State is harder to "expire" than history, because the EVM is fundamentally designed around the assumption that once a state object is created, it always exists and can be read by any transaction at any time. If we introduce statelessness, some people think that this problem may not be so bad: only specialized block builder classes need to actually store state, and all other nodes (even list generation!) can run statelessly. However, there is an argument that we don't want to rely too much on statelessness, and eventually we may want to expire state to keep Ethereum decentralized.

What is it and how does it work

Today, when you create a new state object (which can happen in one of three ways: (i) sending ETH to a new account, (ii) creating a new account with code, (iii) setting up a previously untouched storage slot), that state object stays in that state forever. Instead, what we want is for objects to automatically expire over time. The key challenge is to do this in a way that achieves three goals:

  1. Efficiency: No significant amount of additional computation is required to run the expiration process.

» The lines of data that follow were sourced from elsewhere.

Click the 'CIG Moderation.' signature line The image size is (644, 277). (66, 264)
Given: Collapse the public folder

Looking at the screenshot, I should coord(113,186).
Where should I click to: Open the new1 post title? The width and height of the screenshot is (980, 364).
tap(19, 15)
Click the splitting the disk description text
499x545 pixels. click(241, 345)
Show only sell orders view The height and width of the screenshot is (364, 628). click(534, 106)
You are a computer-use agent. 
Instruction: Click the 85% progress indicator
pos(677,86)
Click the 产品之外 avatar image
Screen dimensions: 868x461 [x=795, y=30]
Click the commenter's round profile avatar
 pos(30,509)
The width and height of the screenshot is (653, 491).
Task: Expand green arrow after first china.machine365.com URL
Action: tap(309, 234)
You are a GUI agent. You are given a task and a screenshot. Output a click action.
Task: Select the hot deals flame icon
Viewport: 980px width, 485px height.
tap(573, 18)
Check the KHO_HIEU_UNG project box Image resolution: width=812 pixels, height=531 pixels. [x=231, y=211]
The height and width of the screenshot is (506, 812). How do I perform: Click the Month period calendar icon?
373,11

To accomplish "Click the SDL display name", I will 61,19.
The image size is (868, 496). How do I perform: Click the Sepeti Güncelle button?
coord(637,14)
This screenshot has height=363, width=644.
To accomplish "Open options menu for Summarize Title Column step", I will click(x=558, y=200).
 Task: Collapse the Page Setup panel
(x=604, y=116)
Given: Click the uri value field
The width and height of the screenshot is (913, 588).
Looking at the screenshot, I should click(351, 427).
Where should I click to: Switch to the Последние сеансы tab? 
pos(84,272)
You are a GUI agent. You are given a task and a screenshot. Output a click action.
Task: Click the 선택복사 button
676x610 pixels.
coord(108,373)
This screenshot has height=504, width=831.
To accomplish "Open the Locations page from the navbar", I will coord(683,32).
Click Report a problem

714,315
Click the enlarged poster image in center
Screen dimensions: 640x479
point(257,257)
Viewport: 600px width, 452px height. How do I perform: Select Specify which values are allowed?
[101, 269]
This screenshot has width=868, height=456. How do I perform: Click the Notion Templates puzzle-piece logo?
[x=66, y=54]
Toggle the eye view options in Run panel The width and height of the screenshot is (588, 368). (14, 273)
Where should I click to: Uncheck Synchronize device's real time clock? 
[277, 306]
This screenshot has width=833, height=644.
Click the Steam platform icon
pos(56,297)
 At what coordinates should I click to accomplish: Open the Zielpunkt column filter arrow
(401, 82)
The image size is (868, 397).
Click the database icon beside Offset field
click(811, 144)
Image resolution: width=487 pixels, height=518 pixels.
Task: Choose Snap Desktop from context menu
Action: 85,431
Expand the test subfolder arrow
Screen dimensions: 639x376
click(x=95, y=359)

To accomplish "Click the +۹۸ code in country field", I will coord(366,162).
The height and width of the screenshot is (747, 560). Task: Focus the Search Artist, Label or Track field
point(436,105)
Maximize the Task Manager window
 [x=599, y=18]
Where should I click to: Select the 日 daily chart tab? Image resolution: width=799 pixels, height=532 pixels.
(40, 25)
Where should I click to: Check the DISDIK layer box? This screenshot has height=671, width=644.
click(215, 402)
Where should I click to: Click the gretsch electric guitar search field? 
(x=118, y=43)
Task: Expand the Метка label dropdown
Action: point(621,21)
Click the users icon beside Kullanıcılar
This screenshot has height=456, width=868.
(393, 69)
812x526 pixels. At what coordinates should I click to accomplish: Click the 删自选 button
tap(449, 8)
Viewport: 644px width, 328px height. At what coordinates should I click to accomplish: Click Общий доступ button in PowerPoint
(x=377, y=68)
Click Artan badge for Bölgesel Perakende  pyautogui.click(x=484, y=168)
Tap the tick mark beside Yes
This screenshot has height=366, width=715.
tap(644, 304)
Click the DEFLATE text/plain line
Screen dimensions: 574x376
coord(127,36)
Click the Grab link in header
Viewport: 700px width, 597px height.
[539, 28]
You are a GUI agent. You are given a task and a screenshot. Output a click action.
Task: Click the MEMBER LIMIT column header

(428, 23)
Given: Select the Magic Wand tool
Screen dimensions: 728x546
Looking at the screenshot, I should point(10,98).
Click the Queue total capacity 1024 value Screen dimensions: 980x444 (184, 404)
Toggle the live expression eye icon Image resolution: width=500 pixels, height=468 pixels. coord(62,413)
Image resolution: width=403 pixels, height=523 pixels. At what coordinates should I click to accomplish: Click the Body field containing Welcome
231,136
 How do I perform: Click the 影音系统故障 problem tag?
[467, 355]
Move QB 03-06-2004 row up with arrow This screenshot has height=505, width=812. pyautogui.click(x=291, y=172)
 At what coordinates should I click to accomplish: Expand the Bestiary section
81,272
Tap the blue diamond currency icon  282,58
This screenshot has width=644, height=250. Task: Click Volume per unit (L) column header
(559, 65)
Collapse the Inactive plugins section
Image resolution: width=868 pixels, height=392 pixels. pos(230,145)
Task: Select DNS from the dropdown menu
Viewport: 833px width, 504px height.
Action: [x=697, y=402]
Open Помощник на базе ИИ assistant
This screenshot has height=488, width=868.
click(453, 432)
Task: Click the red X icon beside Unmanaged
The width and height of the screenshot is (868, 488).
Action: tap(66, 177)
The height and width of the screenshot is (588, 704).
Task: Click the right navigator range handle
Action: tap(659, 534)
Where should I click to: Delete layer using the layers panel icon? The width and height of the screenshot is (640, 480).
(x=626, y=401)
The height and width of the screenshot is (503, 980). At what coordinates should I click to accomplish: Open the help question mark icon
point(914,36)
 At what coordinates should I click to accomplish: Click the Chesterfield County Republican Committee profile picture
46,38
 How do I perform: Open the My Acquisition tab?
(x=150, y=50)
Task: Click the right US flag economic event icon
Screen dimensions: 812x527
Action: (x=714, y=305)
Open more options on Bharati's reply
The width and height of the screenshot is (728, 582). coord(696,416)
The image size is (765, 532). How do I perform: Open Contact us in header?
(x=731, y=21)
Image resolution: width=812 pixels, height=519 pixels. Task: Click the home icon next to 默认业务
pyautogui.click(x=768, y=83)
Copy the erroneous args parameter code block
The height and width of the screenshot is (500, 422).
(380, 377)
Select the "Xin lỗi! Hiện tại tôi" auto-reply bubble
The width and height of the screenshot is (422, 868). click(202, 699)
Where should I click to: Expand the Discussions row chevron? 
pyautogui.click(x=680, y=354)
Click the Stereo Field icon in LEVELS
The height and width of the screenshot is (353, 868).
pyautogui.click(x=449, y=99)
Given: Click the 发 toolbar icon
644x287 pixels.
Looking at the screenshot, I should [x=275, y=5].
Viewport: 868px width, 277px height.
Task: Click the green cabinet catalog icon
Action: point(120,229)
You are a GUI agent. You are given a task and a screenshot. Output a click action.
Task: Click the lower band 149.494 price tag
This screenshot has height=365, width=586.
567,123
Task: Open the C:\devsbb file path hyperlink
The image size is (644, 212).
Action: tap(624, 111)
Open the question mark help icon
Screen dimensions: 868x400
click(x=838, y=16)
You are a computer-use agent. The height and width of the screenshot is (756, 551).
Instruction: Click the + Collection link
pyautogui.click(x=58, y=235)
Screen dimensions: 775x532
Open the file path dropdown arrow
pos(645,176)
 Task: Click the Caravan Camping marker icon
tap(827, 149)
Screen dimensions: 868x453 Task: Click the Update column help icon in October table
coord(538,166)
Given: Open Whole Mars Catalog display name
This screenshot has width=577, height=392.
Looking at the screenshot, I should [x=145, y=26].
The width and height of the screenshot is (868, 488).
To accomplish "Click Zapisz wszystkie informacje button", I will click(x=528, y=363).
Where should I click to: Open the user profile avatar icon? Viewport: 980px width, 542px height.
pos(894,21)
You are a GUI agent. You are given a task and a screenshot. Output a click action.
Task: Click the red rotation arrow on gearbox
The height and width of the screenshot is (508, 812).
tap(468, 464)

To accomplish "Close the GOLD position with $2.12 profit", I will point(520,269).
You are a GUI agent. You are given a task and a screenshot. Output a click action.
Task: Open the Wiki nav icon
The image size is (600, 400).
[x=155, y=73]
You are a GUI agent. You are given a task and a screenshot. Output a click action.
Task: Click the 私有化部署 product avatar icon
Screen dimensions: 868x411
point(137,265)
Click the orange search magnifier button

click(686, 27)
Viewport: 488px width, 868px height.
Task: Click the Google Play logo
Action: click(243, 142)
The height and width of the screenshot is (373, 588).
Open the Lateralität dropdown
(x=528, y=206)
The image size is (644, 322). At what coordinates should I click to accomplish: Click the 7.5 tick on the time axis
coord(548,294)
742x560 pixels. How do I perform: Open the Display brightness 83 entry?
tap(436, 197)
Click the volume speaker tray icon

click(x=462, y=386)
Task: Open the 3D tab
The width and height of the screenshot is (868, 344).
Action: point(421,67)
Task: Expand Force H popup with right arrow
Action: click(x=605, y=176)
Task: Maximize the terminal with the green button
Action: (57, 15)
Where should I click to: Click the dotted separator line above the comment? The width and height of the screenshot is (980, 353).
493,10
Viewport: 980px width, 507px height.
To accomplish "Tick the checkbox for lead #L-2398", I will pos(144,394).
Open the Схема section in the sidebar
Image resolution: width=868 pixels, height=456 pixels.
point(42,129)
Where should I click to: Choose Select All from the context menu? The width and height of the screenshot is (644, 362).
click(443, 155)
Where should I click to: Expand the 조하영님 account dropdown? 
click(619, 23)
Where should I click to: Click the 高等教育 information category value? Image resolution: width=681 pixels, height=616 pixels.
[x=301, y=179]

  2. User-friendliness: If someone goes into a cave for five years and comes back, they shouldn’t lose access to their ETH, ERC 20, NFT, CDP positions…

  3. Developer-friendliness: Developers don’t have to switch to a completely unfamiliar mental model. Also, currently ossified and unupdated applications should continue to work fine.

It's easy to solve problems that don't meet these goals. For example, you could have each state object also store an expiration date counter (the expiration date could be extended by burning ETH, which could happen automatically any time it was read or written), and have a process that loops through the state to remove expired state objects. However, this introduces additional computation (and even storage requirements), and it certainly doesn't meet the requirement of user-friendliness. It's also hard for developers to reason about edge cases involving stored values ​​sometimes being reset to zero. If you set expiration timers within the scope of the contract, this makes the developer's life technically easier, but it makes the economics more difficult: the developer has to think about how to "pass on" the ongoing storage costs to the user.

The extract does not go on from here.